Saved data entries
■ ■ ■ ■ ■ ■ ■

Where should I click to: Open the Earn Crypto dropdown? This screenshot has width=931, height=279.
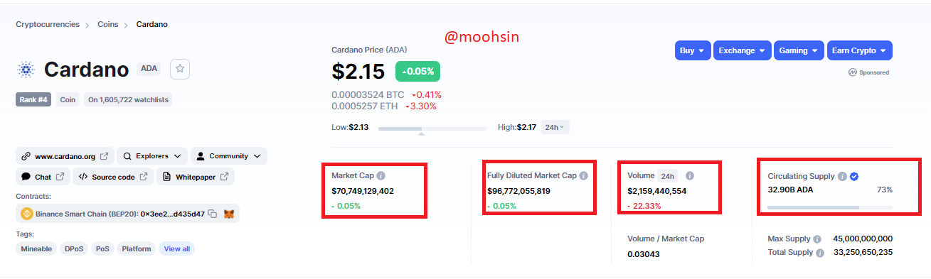(859, 50)
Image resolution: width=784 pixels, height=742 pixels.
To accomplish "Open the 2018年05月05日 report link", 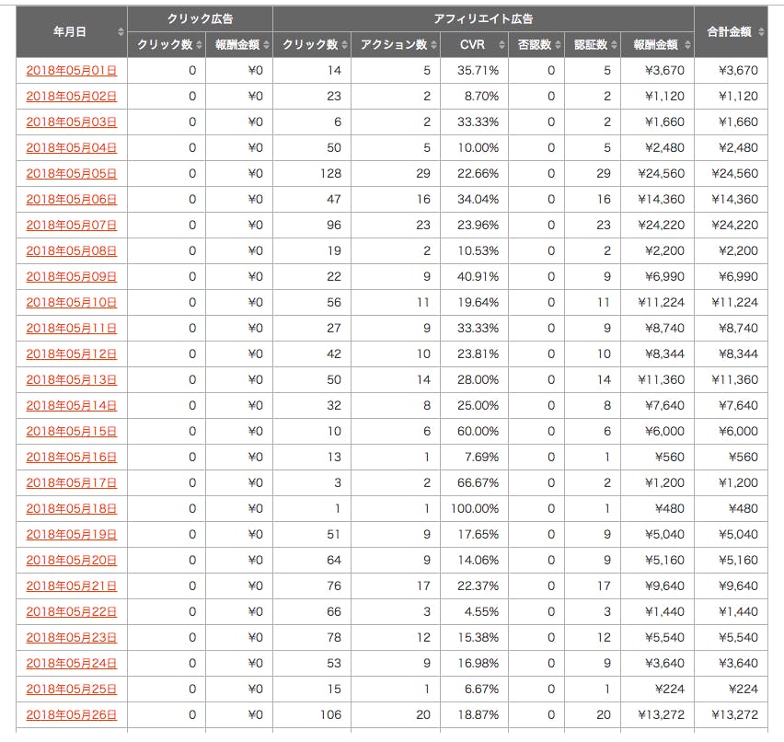I will (71, 174).
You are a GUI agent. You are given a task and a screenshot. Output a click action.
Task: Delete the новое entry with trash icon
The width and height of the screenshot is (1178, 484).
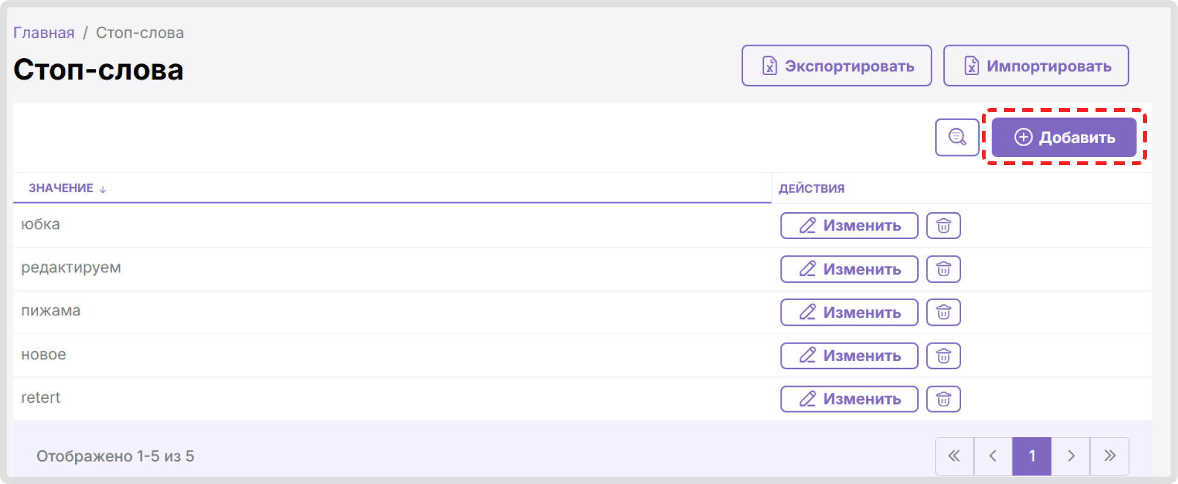click(x=943, y=356)
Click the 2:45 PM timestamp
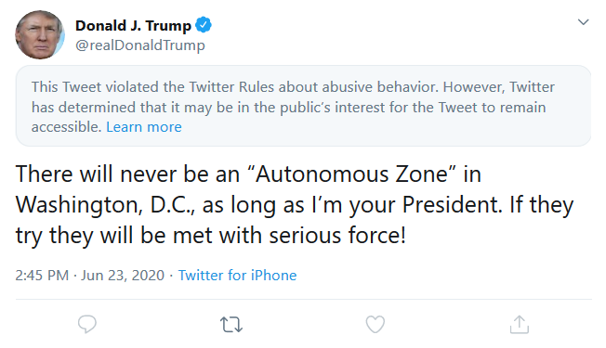 tap(42, 276)
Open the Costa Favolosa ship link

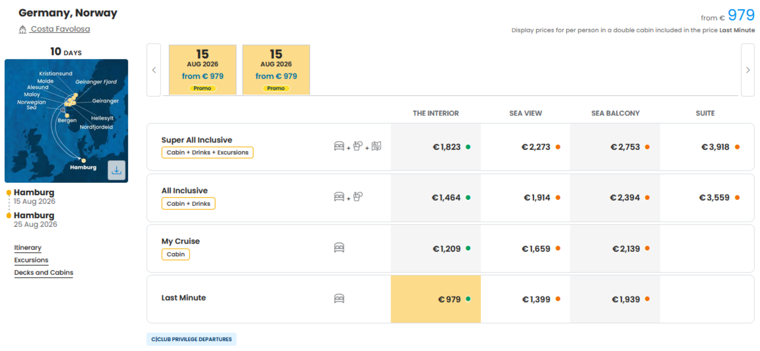coord(60,29)
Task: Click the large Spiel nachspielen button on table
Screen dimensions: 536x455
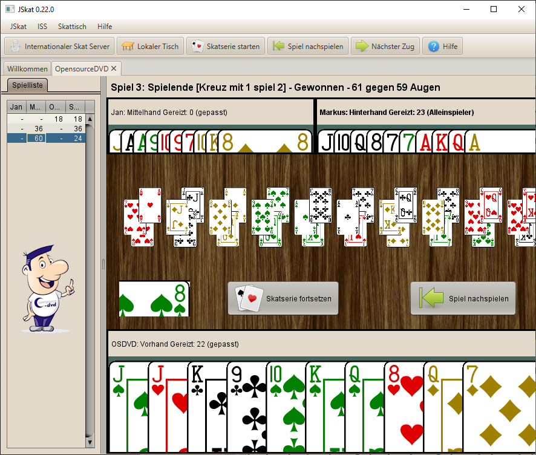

■ ■ ■ ■ ■ ■ ■

What to work on: Only the lines from the line with "Task: Delete the новое entry with trash icon" through the end of the entries above, copied exactly and with both ends included, belong in the response; the pictures do not.

Task response:
Task: Delete the новое entry with trash icon
The width and height of the screenshot is (1178, 484).
click(x=943, y=356)
Click the 2:45 PM timestamp
 tap(42, 276)
Open the Costa Favolosa ship link

coord(60,29)
Task: Click the large Spiel nachspielen button on table
Screen dimensions: 536x455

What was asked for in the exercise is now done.